The National Association of Professional Background Screeners, which was also represented at the House hearing, agrees that credit reports are not appropriate for most jobs, says Tracy Seabrook, executive director of the Morrisville, N.C.-based nonprofit trade association.
In its present form, however, the Equal Employment for All Act may inadvertently overlook circumstances that warrant conducting a pre-employment credit check, she says.
"As drafted, the legislation significantly limits the use of credits reports for employment checks to all but a few instances," Seabrook says.
"This is so limited in its approach that the practical effect will be that private-sector jobs are cut out, even for those private-sector jobs for which a credit report should be required -- lawyers, mortgage lenders, property managers, cashiers, asset management and financial planners, jewelers, academic/financial-aid employees, executives in nonfinancial institutions and so on," she says.
"Even human resources employees who have access to a wealth of personal/sensitive information about employees -- date of birth, Social Security numbers, bank-account numbers -- would be hired without the ability of the employer to request a background check which includes a credit report."
Ultimately, HR and hiring managers should be able to request a credit report in cases of "business necessity," Seabrook says.
"Certain jobs should require that the employer have an understanding of the individual's credit background, particularly if that employee has fiduciary duties, has access to the company's money and/or assets, prepares or signs contracts on behalf of the company, has access to valuable trade secrets or sensitive information.

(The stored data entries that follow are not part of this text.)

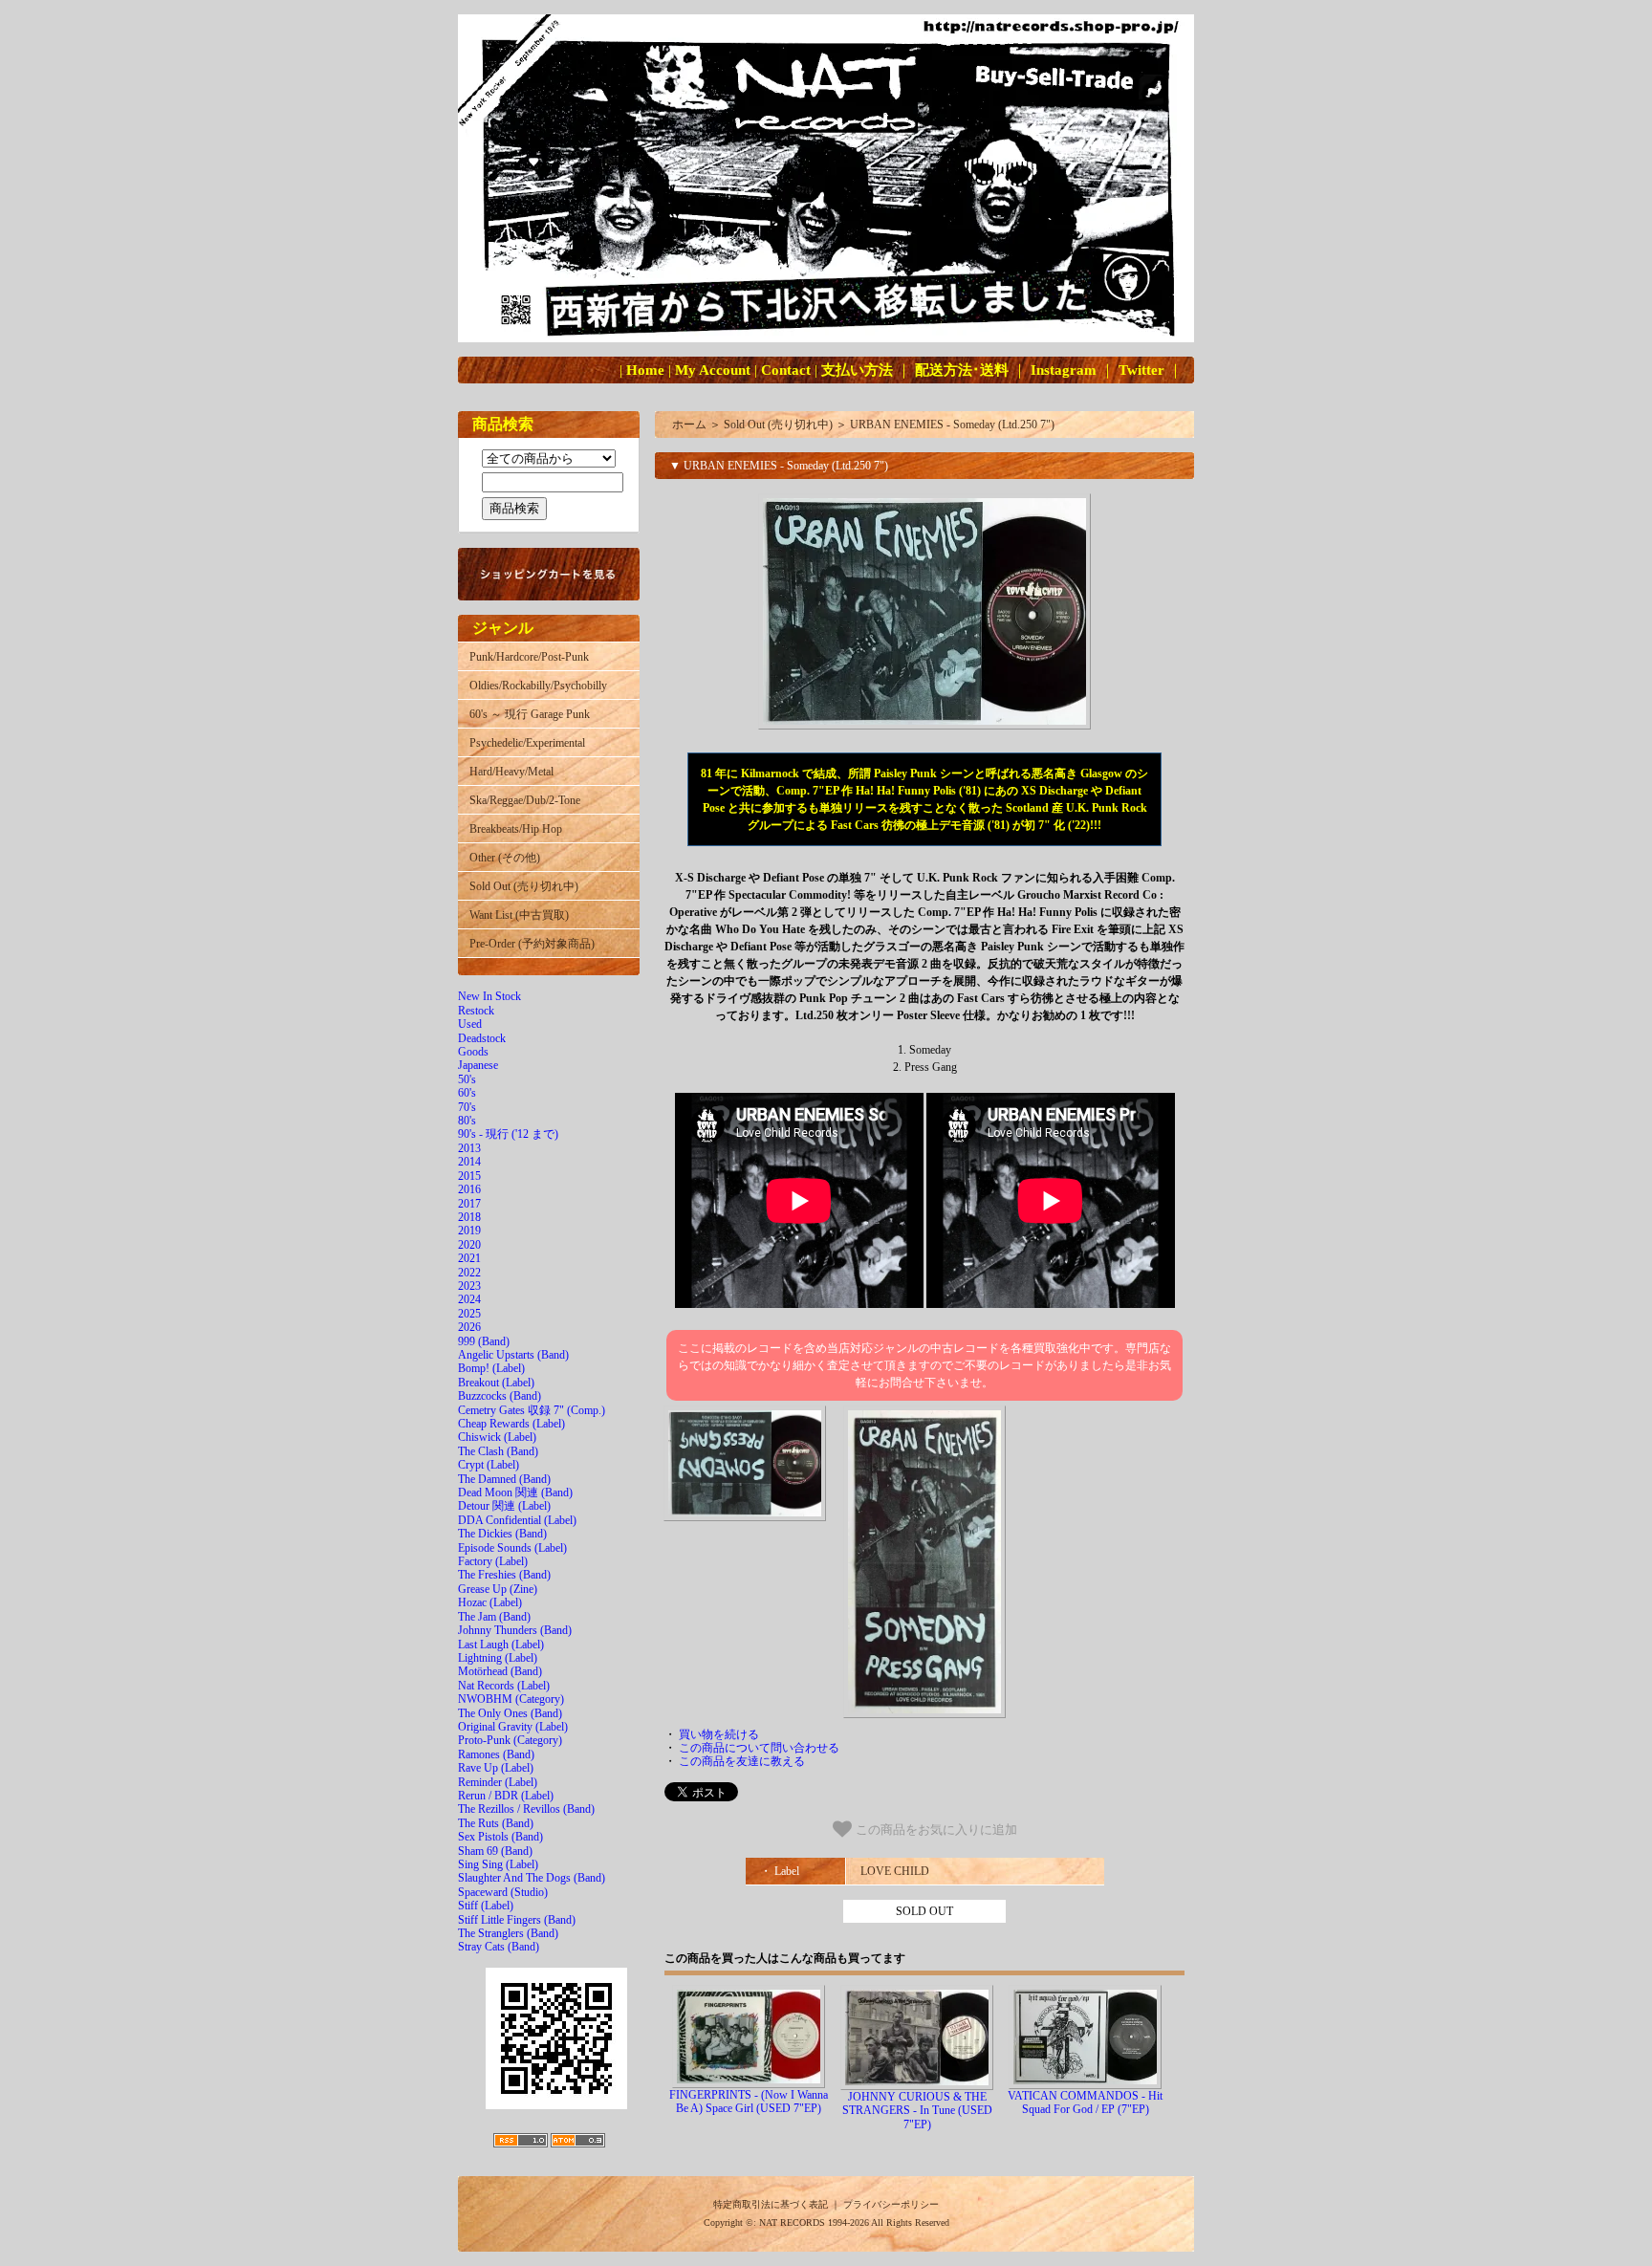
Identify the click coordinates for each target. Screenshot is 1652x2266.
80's (467, 1120)
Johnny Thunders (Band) (515, 1630)
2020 (469, 1245)
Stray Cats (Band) (498, 1946)
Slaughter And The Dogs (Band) (531, 1878)
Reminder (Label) (497, 1782)
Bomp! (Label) (491, 1368)
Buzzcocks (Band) (499, 1396)
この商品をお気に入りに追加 (934, 1829)
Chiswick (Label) (497, 1437)
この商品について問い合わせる (759, 1747)
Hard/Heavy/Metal (511, 771)
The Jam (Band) (494, 1616)
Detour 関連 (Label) (504, 1506)
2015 (469, 1176)
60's (467, 1093)
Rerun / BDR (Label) (506, 1795)
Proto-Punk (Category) (510, 1740)
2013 (469, 1148)
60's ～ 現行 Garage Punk (529, 714)
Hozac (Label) (490, 1602)
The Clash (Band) (498, 1451)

"We would never advocate that the credit report itself be used as a disqualifier," Seabrook adds, "but it may lead to questions that may need to be answered.
"It is a balancing act," she says. "Employers have to protect against identity theft, employee theft or negligent-hiring claims should they hire someone where their credit report could have served as one indicator of their performance on the job.
"Just as consumers are protected by federal law and must give their consent for a background check to be conducted, so must employers protect themselves, their assets and their customers."